Flaschenpost an die Nachwelt: Rainer Werner Fassbinders epochales Werk, neu betrachtet
Eigentlich hatte er dieses Buch bereits in den 1980er-Jahren schreiben wollen. Doch der britische Musikjournalist Ian Penman, geboren 1959, war immer wieder daran gescheitert, das Werk des deutschen Regie-Titans Rainer Werner Fassbinder auf den Punkt zu bringen. Tatsächlich ist dessen kreative Eruption schwer zu fassen. Denn der Regie-Berserker, der in nur 13 Jahren fieberhafter Arbeit, zwischen 1969 und 1982, über 40 Spielfilme realisierte (und dabei ist beispielsweise die fast 16-stündige Serie „Berlin Alexanderplatz“ von 1980 nur als ein einziger Film gezählt), schrieb Drehbücher und Theaterstücke, inszenierte, schnitt, produzierte und komponierte. Beihilfe zur Selbstzerstörung leisteten Alkohol sowie all die aufputschenden und sedierenden Drogen, die Fassbinder für seinen Schaffensrausch nutzte; zehn Tage nach seinem 37. Geburtstag kam sein Herz zum Stillstand, in seiner Münchner Wohnung, wo der Mann wie stets schon an seinem nächsten und übernächsten Projekt arbeitete.

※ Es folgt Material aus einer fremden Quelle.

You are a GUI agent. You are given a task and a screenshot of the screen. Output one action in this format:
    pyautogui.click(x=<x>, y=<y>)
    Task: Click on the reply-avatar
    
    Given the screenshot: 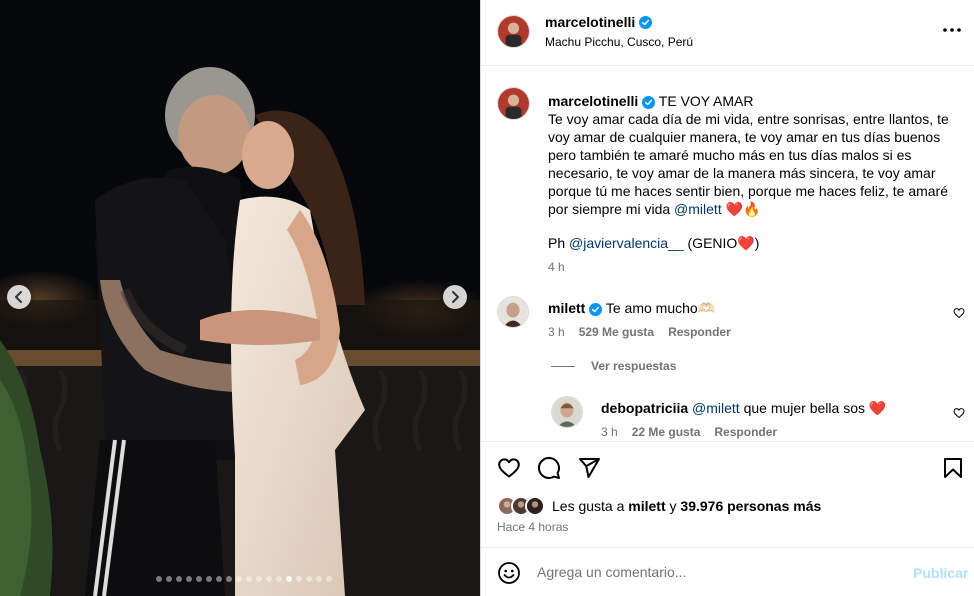 What is the action you would take?
    pyautogui.click(x=567, y=412)
    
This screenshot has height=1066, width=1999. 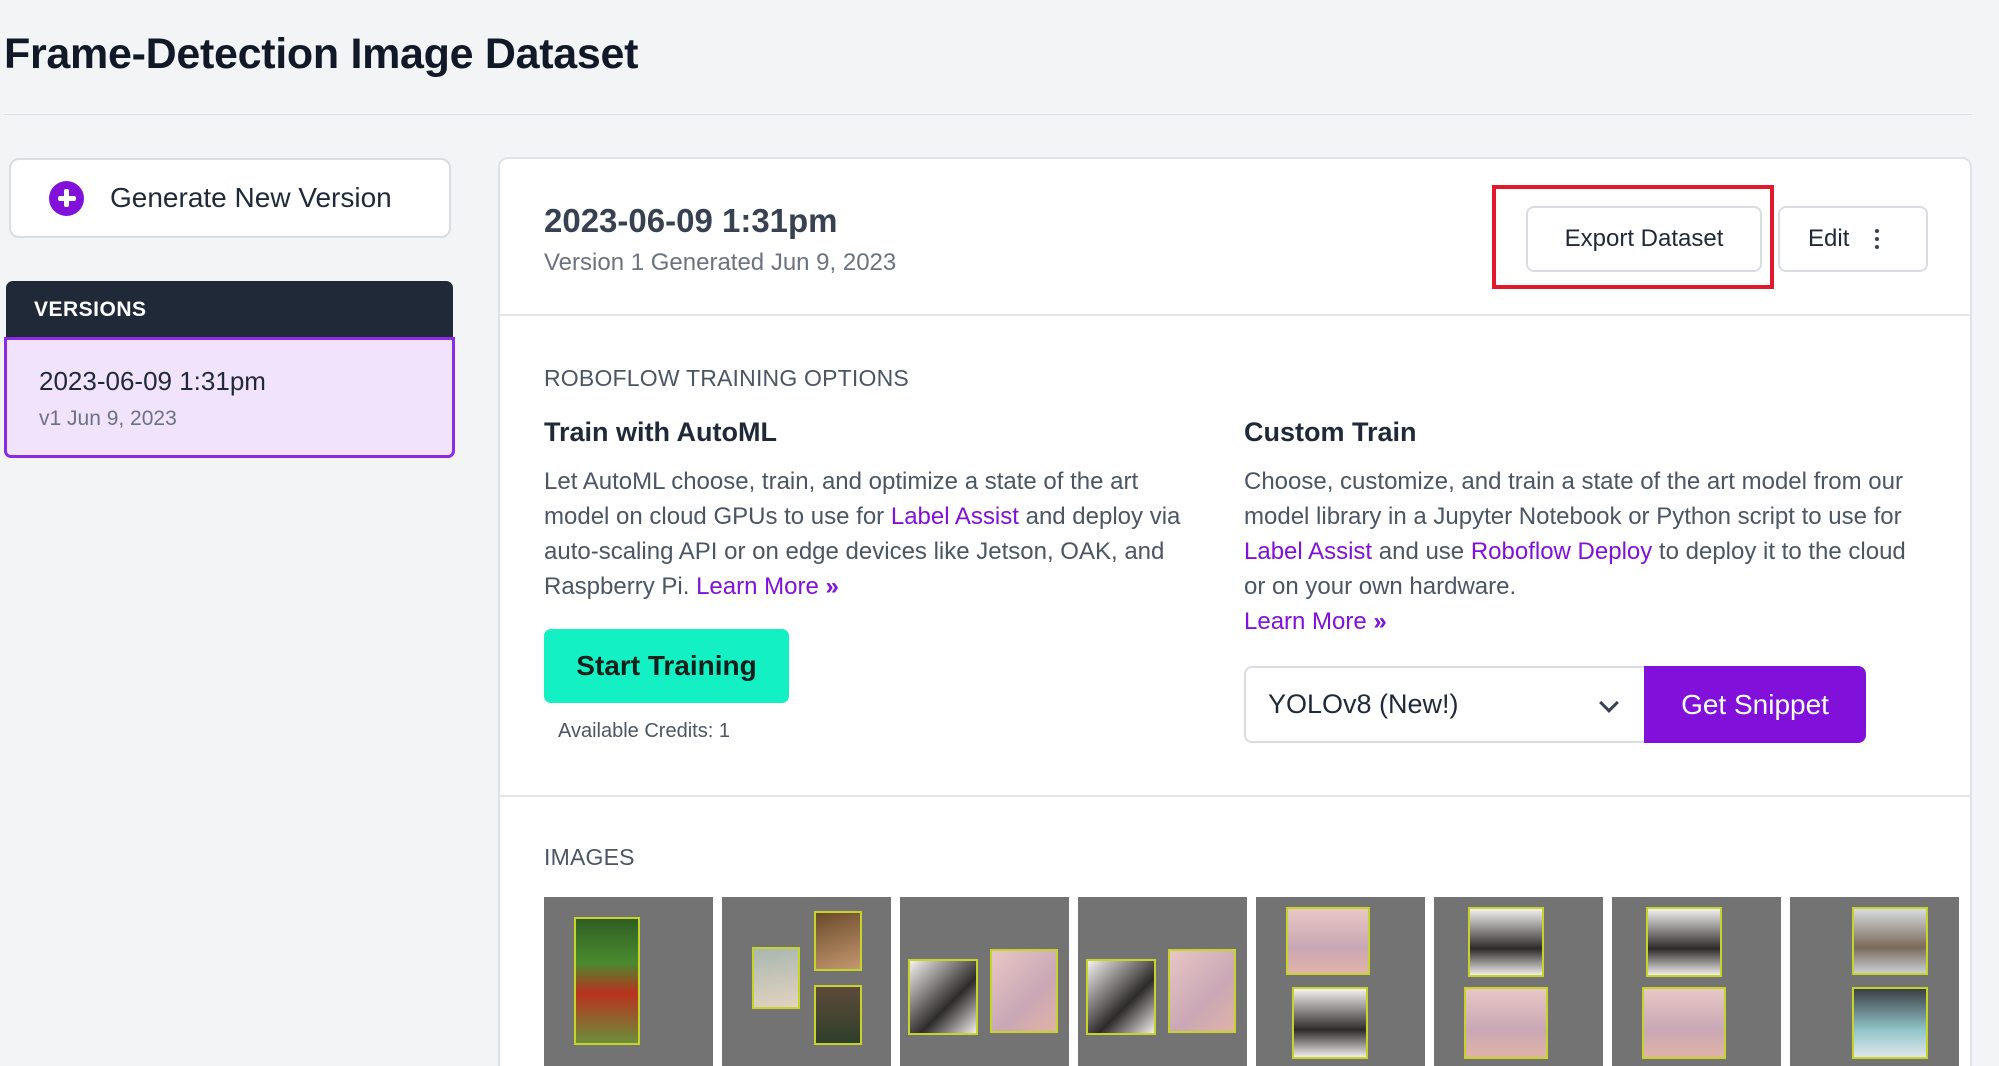 What do you see at coordinates (1609, 703) in the screenshot?
I see `chevron-down-icon` at bounding box center [1609, 703].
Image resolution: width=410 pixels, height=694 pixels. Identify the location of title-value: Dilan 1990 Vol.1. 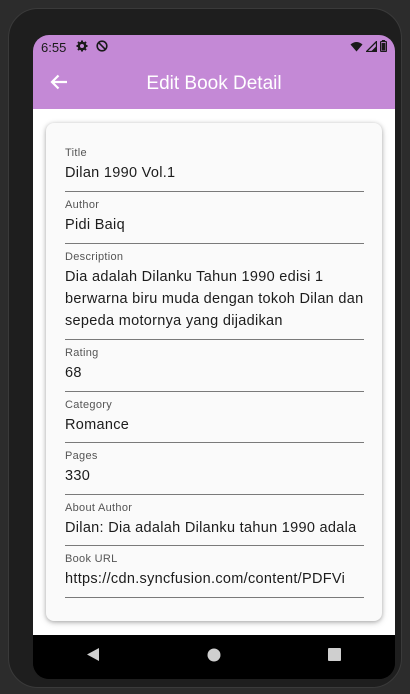
(120, 173).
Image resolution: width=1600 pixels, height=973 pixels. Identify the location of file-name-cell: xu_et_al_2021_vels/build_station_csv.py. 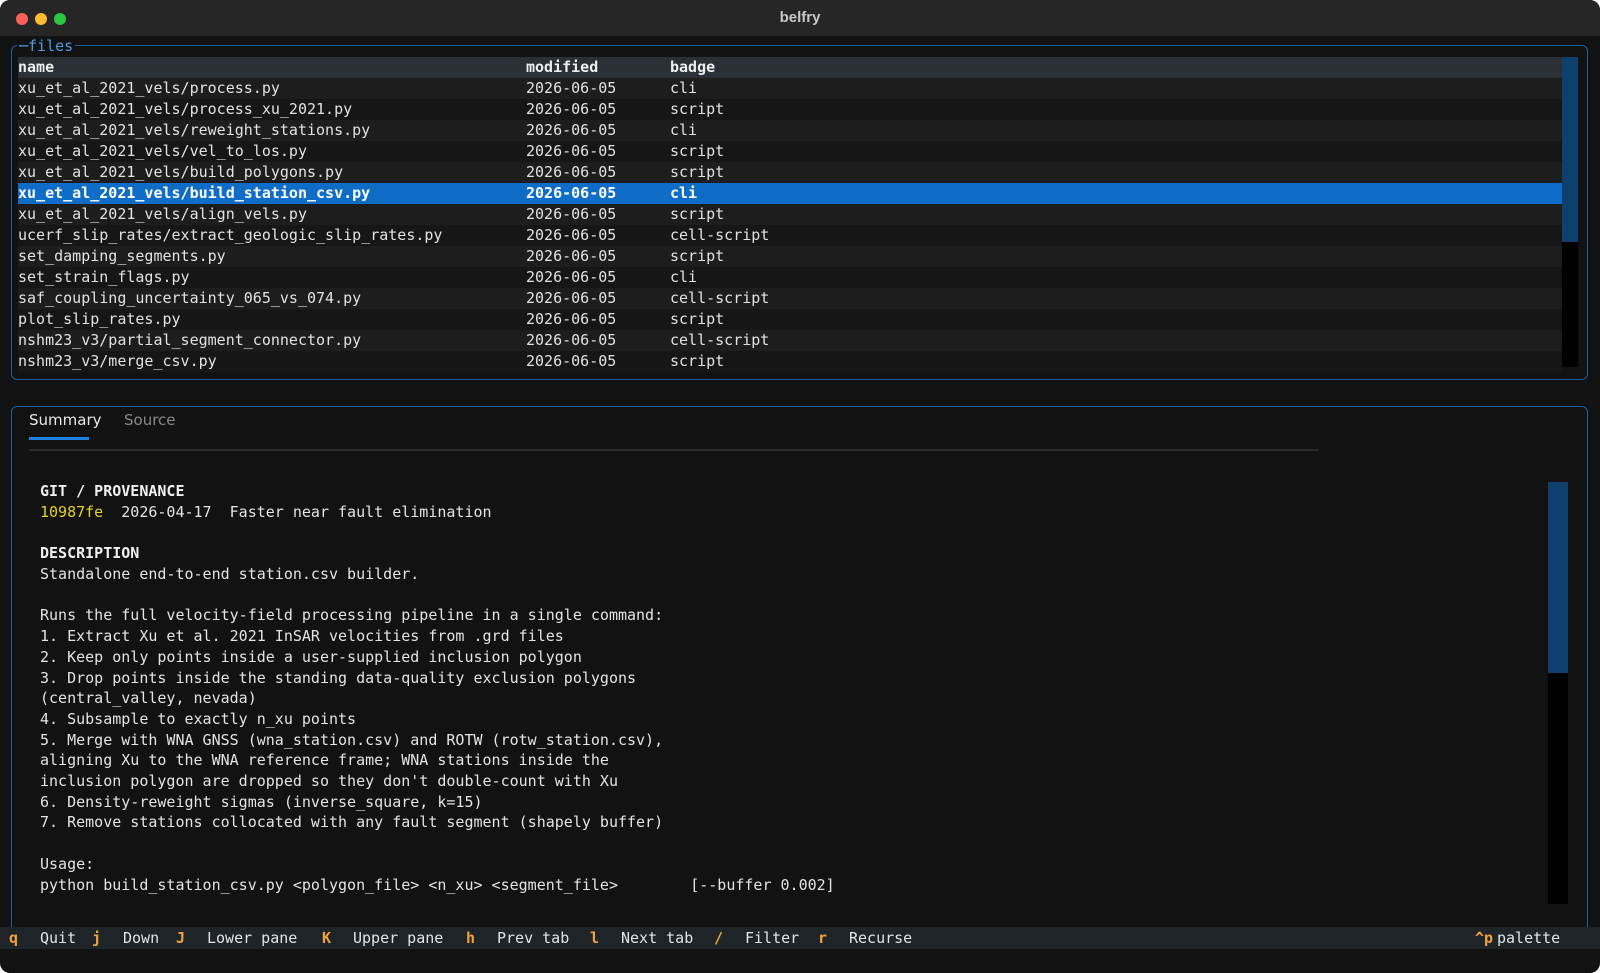
(194, 193).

Als Spiegelkabinett betrachtet Penman, der sein Buch „Thousands of Mirrors“ genannt hat, Fassbinders filmisches Werk – in doppelter Hinsicht: Nicht nur sind die Inszenierungen des Regisseurs, die meist im Studio und in Innenräumen entstanden, voller Spiegelungen, wie in den US-Kino-Melodramen des von Fassbinder verehrten Douglas Sirk, auch das Erzählte selbst ist in der Regel vielfach gebrochen und hochreflektierend, individuelle Geschichten mit politischen Subtexten verklammernd – von den deutschen Nachkriegsjahren und dem zuverlässig nachwirkenden Faschismus bis in den deutschen Terror-Herbst 1977, dessen moralische und gesellschaftliche Erschütterungen Fassbinder mehrfach verarbeitete. Penman legt sein Buch radikal persönlich und als Splitterwerk an: In 450 Kurzbeiträgen, die freilich oft ineinander übergehen, einander fortschreiben, theoretisiert er Fassbinders Filme und deren Wirkungen, insbesondere auf ihn selbst. Und er geht dabei die Arbeiten nicht eine nach der anderen durch, sondern spürt deren geradezu prophetischen soziopolitischen Botschaften nach. Fassbinders Kino als Flaschenpost an die Nachwelt.
Im Suhrkamp-Verlag ist „Tausende von Spiegeln“, Penmans kaleidoskopische Annäherung an Fassbinder, nun ein Jahr nach der englischen Erstausgabe auch auf Deutsch erschienen, glänzend übersetzt von Robin Detje. Vor einer Woche erst erhielt Penman für seine Fassbinder-Studie den Ondaatje-Preis der ehrwürdigen Londoner Royal Society of Literature. Sein immens lesenswertes, auch stilistisch verführerisches Buch ringt einem eigentlich längst umfassend ausgeloteten Thema ganz ungewöhnliche neue Perspektiven ab.